PROBLEM TO SOLVE: Your reply should set down word for word each line below from the one with "The image size is (873, 610)." through the final line, both included, but none of the pictures.

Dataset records
· · · · · · ·

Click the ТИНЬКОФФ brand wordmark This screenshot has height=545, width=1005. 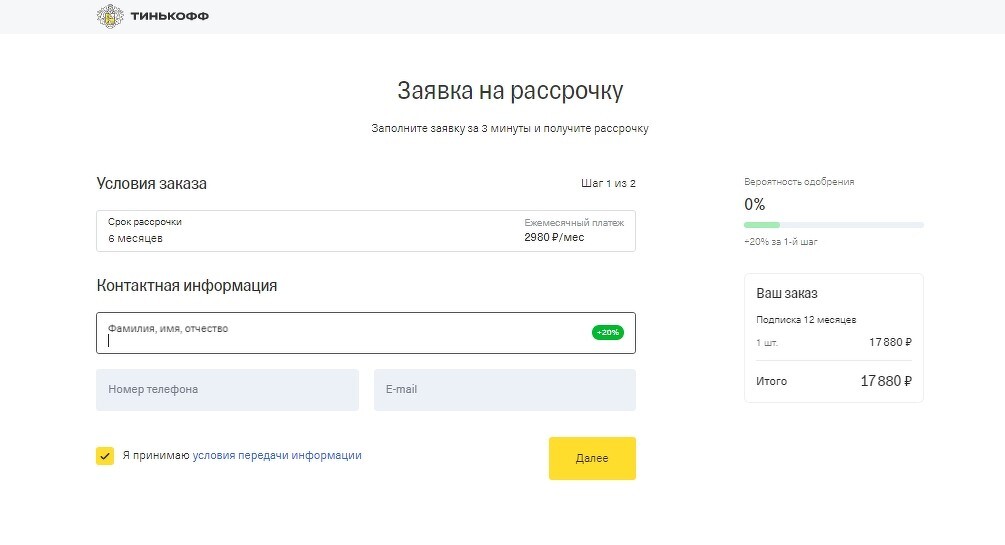[x=170, y=16]
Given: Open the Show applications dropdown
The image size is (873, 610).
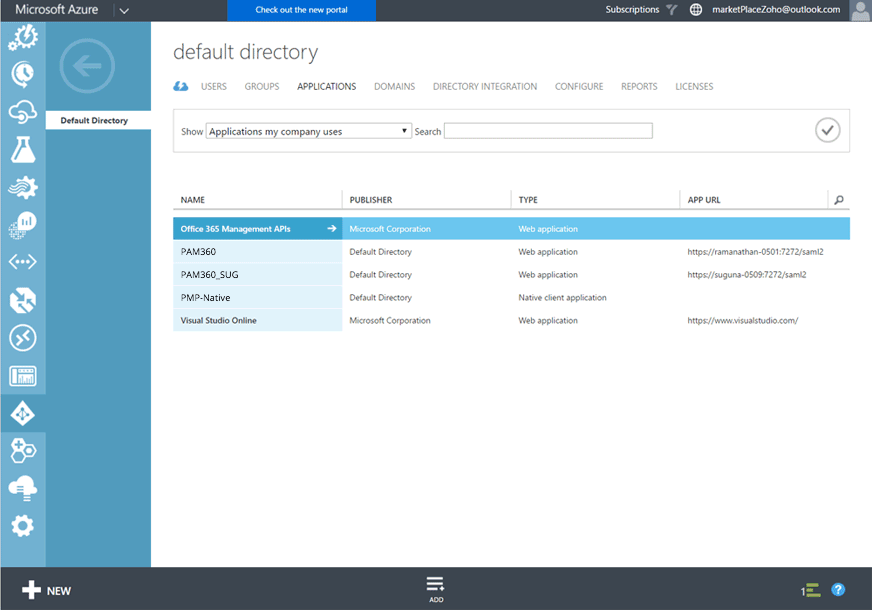Looking at the screenshot, I should click(308, 131).
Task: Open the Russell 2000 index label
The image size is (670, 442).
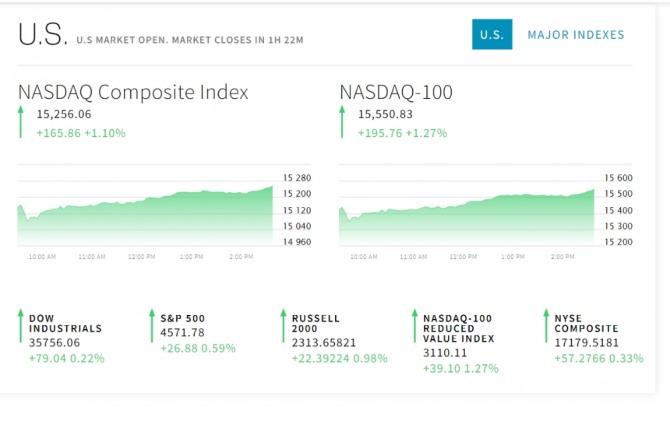Action: pyautogui.click(x=316, y=324)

· · · · · · ·

SOLUTION FOR THIS TASK:
The image size is (873, 610).
Looking at the screenshot, I should click(308, 131).
Task: Open the Russell 2000 index label
The image size is (670, 442).
Action: pyautogui.click(x=316, y=324)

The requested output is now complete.